Indeed, gender roles are a major theme of Ginger & Rosa, as we are reminded more than once that Natalie (Christina Hendricks) gave birth to Ginger as a teenager and abandoned her painterly ambitions, and as Ginger insists that she is never going to have any babies and that her mom ought to get a job, it’s enlightening to see why she begins to paint again. This is a world where everything connects, where a conversation in one place will ring true several scenes later, or where mere reaction shots at a dinner table can remind us just how young Ginger is. Potter may be guilty of over-emphasizing, but she is certainly not guilty of any lies; this is one of the most realistic coming-of-age films to grace the screen in some time.

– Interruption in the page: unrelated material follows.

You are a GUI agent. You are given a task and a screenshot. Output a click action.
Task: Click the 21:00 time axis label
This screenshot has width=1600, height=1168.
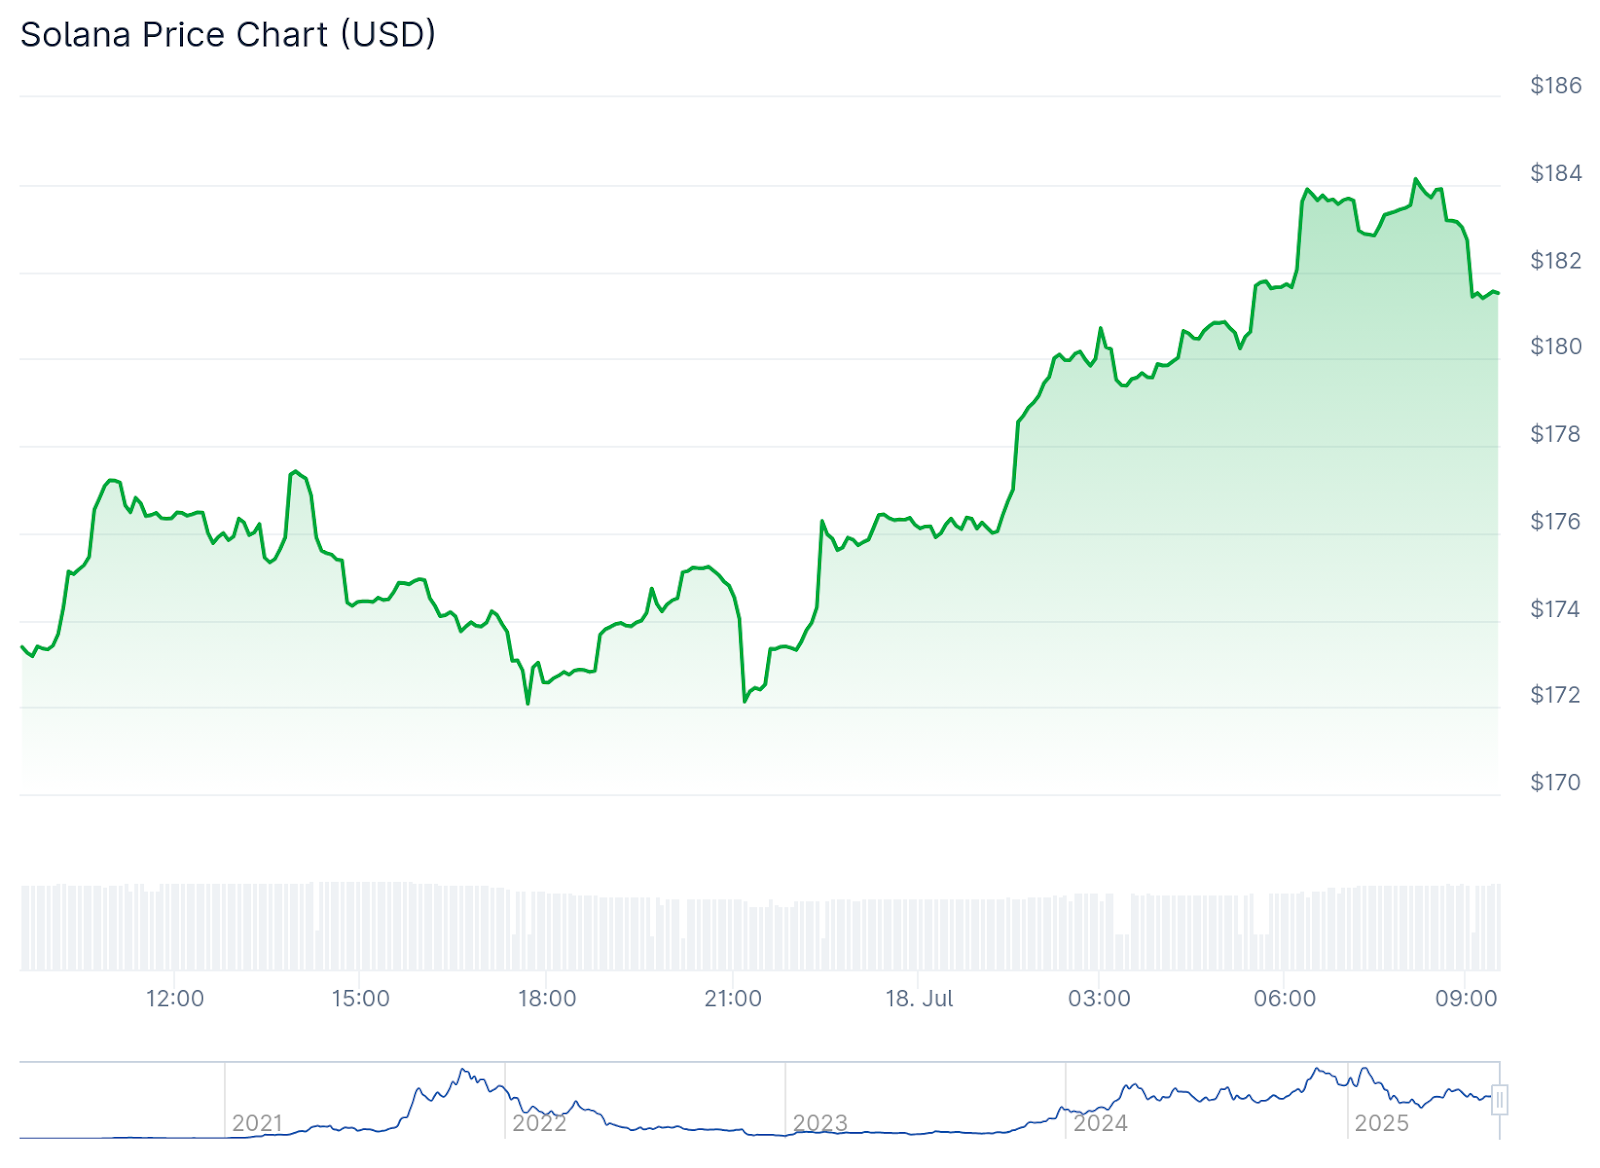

The writing is sharp throughout, prone to occasional redundancy but infinitely believable and terrifically paced. Every character (perhaps with the exception of Rosa) is likable but flawed, never symbolizing anything before focusing on personality, and Ginger’s dialogue in particular is a portrait of an ambitious and intelligent teenager, but a teenager nonetheless. She speaks confidently of good principles but takes them too far, and her poetry displays potential but not immediacy (those who have seen Yes know of Potter’s poetic skill and understanding), developing as the film goes on, giving the events a sense of time that nicely supplements the picture-perfect period detail.
Even when Potter does make too fine a point of something, her actors keep her safe. Rivola is particularly convincing in a pivotal role. He should come off as pretentious, but his insistence on “autonomous thought” and other ideals that he was jailed for work thanks to well-mannered body language and awareness of tone and pacing. The consequences then, to himself and to both girls, paradoxically feel outrageous but entirely normal, as if a good upbringing went bad for no reason at all. Hendricks, too, fleshes out a slightly underdeveloped character to make her a crucial figure in the film’s feminist plight and the shifting sense of morality and purpose in the ‘60s. Fanning, however, is a revelation, giving not only her best performance to date, but what will certainly hold up as one of the year’s best performances. She is at turns passionate, devastated, helpless, and cocky, creating a fluid image and delivering every line with the appropriate level of dignity and grace.
What emerges transcends the simplistic label of an existential coming-of-age story and becomes a charged character study with thematic richness regarding youth, feminism, war and perhaps homosexuality. It’s rare for such a focused film to be able to articulately comment on a wide-range of topics. That Potter uses period details to instill relevancy makes it even more impressive, but Ginger & Rosa is a rare film in many ways, a poignant and insightful one whose wide grasp is never overreached and says as much in what it doesn’t say as what it does.
Ginger & Rosa is now in limited release.